*WORK TO BE COMPLETED*
Whatever appears in the listing must be reproduced exactly.

*ENTRIES SUPPLIED*
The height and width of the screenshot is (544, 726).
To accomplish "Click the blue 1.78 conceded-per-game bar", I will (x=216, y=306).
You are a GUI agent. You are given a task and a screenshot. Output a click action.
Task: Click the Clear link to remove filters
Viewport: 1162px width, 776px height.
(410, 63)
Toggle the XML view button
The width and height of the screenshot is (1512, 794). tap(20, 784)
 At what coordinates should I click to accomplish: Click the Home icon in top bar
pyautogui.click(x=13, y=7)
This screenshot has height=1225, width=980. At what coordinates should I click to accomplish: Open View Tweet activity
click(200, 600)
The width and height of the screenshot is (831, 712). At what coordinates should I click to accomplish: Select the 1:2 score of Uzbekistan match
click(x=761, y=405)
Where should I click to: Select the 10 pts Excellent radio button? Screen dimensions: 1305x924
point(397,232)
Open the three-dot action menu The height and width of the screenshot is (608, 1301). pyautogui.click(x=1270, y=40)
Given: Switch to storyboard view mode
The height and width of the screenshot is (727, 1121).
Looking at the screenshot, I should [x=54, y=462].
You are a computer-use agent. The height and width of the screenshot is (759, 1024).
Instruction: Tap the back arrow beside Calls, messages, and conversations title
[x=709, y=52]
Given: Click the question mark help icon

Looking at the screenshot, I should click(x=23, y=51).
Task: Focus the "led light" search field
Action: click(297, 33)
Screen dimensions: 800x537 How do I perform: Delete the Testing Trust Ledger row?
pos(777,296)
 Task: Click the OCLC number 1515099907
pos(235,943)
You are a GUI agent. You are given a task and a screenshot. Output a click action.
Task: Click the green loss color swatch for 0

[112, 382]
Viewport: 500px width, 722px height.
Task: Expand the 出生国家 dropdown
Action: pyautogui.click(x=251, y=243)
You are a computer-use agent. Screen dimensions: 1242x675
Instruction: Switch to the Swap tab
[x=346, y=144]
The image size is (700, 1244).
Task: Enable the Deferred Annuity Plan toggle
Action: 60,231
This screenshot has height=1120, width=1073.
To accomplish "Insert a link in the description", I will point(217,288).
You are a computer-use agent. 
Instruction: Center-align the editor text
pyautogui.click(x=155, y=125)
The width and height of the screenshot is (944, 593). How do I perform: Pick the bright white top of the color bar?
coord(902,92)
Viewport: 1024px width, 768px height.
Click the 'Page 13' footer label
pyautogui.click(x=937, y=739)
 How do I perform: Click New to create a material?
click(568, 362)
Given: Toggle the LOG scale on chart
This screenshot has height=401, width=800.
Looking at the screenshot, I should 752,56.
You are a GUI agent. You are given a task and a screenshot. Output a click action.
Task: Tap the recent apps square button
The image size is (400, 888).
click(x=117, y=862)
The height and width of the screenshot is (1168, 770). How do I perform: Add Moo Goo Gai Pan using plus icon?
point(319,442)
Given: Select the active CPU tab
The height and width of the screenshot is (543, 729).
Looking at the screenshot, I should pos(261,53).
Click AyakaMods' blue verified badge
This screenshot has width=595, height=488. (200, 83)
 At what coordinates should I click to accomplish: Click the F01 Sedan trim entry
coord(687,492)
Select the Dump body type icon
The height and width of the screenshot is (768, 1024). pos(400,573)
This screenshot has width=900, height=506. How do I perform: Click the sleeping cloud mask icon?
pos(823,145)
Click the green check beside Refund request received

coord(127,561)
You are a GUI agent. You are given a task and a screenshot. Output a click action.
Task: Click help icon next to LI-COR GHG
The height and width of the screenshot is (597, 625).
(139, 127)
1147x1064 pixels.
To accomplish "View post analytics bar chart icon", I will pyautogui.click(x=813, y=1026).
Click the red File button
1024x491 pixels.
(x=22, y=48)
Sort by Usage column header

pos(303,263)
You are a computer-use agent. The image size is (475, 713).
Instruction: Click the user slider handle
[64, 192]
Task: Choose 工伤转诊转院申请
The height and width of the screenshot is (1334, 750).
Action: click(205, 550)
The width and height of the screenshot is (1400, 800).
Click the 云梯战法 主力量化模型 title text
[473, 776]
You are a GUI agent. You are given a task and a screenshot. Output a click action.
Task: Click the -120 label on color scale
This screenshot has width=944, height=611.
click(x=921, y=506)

*RESULT*
The height and width of the screenshot is (544, 726).
To accomplish "Click the blue 1.78 conceded-per-game bar", I will (x=216, y=306).
You are a GUI agent. You are given a task and a screenshot. Output a click action.
Task: Click the Clear link to remove filters
Viewport: 1162px width, 776px height.
(410, 63)
Toggle the XML view button
The width and height of the screenshot is (1512, 794). tap(20, 784)
 At what coordinates should I click to accomplish: Click the Home icon in top bar
pyautogui.click(x=13, y=7)
This screenshot has height=1225, width=980. At what coordinates should I click to accomplish: Open View Tweet activity
click(200, 600)
The width and height of the screenshot is (831, 712). At what coordinates should I click to accomplish: Select the 1:2 score of Uzbekistan match
click(x=761, y=405)
Where should I click to: Select the 10 pts Excellent radio button? Screen dimensions: 1305x924
point(397,232)
Open the three-dot action menu The height and width of the screenshot is (608, 1301). pyautogui.click(x=1270, y=40)
Given: Switch to storyboard view mode
The height and width of the screenshot is (727, 1121).
Looking at the screenshot, I should [x=54, y=462].
You are a computer-use agent. The height and width of the screenshot is (759, 1024).
Instruction: Tap the back arrow beside Calls, messages, and conversations title
[x=709, y=52]
Given: Click the question mark help icon

Looking at the screenshot, I should click(x=23, y=51).
Task: Focus the "led light" search field
Action: click(297, 33)
Screen dimensions: 800x537 How do I perform: Delete the Testing Trust Ledger row?
pos(777,296)
 Task: Click the OCLC number 1515099907
pos(235,943)
You are a GUI agent. You are given a task and a screenshot. Output a click action.
Task: Click the green loss color swatch for 0

[112, 382]
Viewport: 500px width, 722px height.
Task: Expand the 出生国家 dropdown
Action: pyautogui.click(x=251, y=243)
You are a computer-use agent. Screen dimensions: 1242x675
Instruction: Switch to the Swap tab
[x=346, y=144]
The image size is (700, 1244).
Task: Enable the Deferred Annuity Plan toggle
Action: 60,231
This screenshot has height=1120, width=1073.
To accomplish "Insert a link in the description", I will point(217,288).
You are a computer-use agent. 
Instruction: Center-align the editor text
pyautogui.click(x=155, y=125)
The width and height of the screenshot is (944, 593). How do I perform: Pick the bright white top of the color bar?
coord(902,92)
Viewport: 1024px width, 768px height.
Click the 'Page 13' footer label
pyautogui.click(x=937, y=739)
 How do I perform: Click New to create a material?
click(568, 362)
Given: Toggle the LOG scale on chart
This screenshot has height=401, width=800.
Looking at the screenshot, I should 752,56.
You are a GUI agent. You are given a task and a screenshot. Output a click action.
Task: Tap the recent apps square button
The image size is (400, 888).
click(x=117, y=862)
The height and width of the screenshot is (1168, 770). How do I perform: Add Moo Goo Gai Pan using plus icon?
point(319,442)
Given: Select the active CPU tab
The height and width of the screenshot is (543, 729).
Looking at the screenshot, I should pos(261,53).
Click AyakaMods' blue verified badge
This screenshot has width=595, height=488. (200, 83)
 At what coordinates should I click to accomplish: Click the F01 Sedan trim entry
coord(687,492)
Select the Dump body type icon
The height and width of the screenshot is (768, 1024). pos(400,573)
This screenshot has width=900, height=506. How do I perform: Click the sleeping cloud mask icon?
pos(823,145)
Click the green check beside Refund request received

coord(127,561)
You are a GUI agent. You are given a task and a screenshot. Output a click action.
Task: Click help icon next to LI-COR GHG
The height and width of the screenshot is (597, 625).
(139, 127)
1147x1064 pixels.
To accomplish "View post analytics bar chart icon", I will pyautogui.click(x=813, y=1026).
Click the red File button
1024x491 pixels.
(x=22, y=48)
Sort by Usage column header

pos(303,263)
You are a computer-use agent. The image size is (475, 713).
Instruction: Click the user slider handle
[64, 192]
Task: Choose 工伤转诊转院申请
The height and width of the screenshot is (1334, 750).
Action: click(205, 550)
The width and height of the screenshot is (1400, 800).
Click the 云梯战法 主力量化模型 title text
[473, 776]
You are a GUI agent. You are given a task and a screenshot. Output a click action.
Task: Click the -120 label on color scale
This screenshot has width=944, height=611.
click(x=921, y=506)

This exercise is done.